***** Input data *****

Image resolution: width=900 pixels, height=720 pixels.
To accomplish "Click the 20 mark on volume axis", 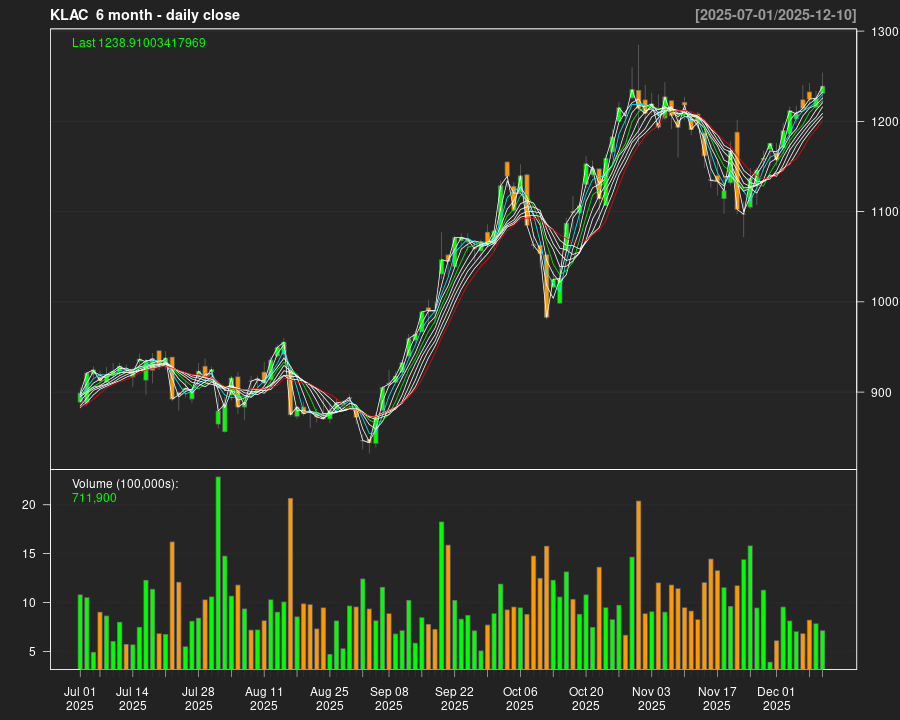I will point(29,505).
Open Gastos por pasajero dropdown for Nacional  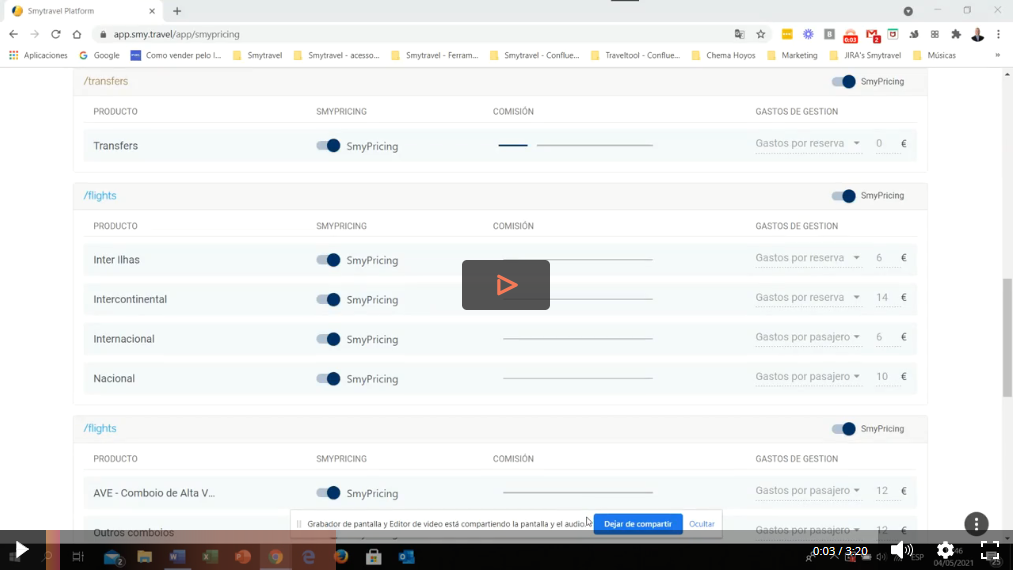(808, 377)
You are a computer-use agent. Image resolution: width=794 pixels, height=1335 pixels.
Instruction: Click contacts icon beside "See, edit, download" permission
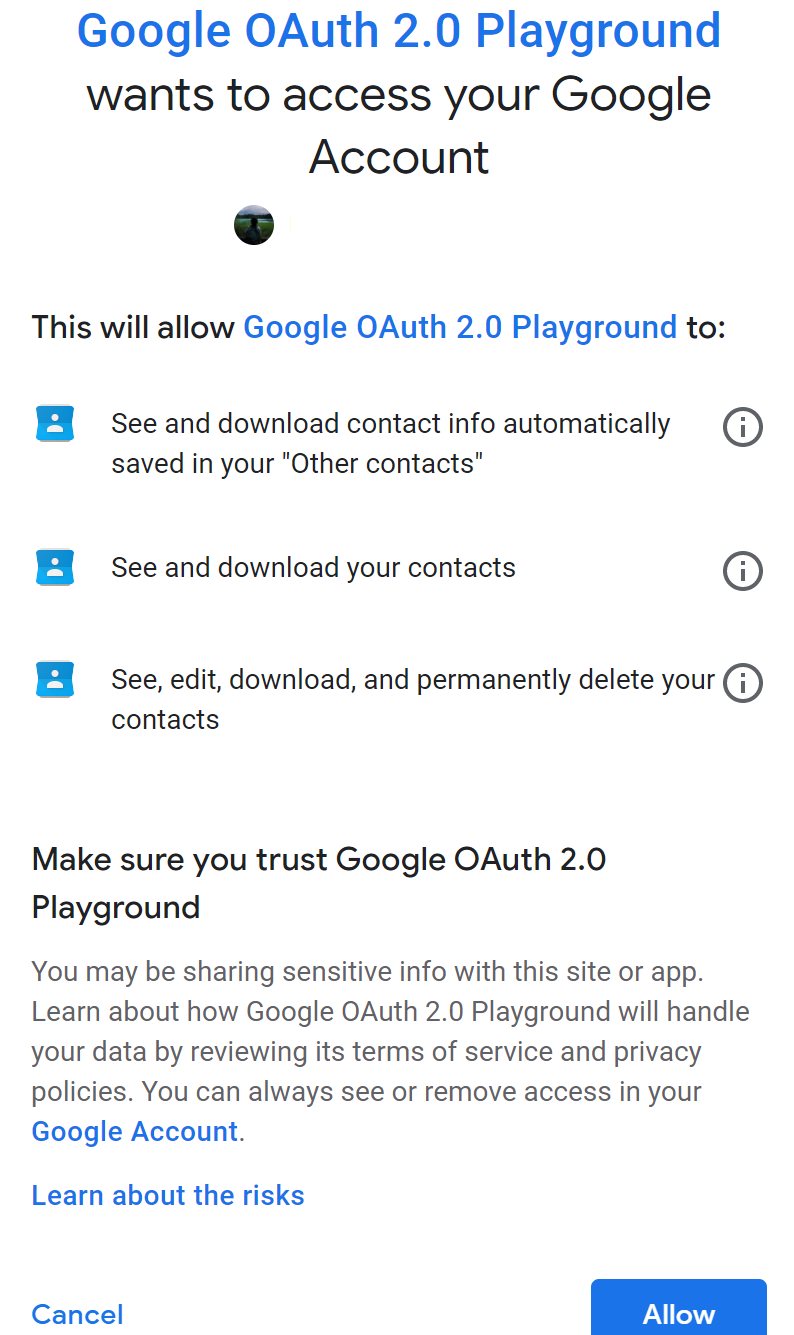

*****

> _Work to be completed_
State how many lines of the records above contain the word "pixels", giving only that number.

> _Result of the exercise_
2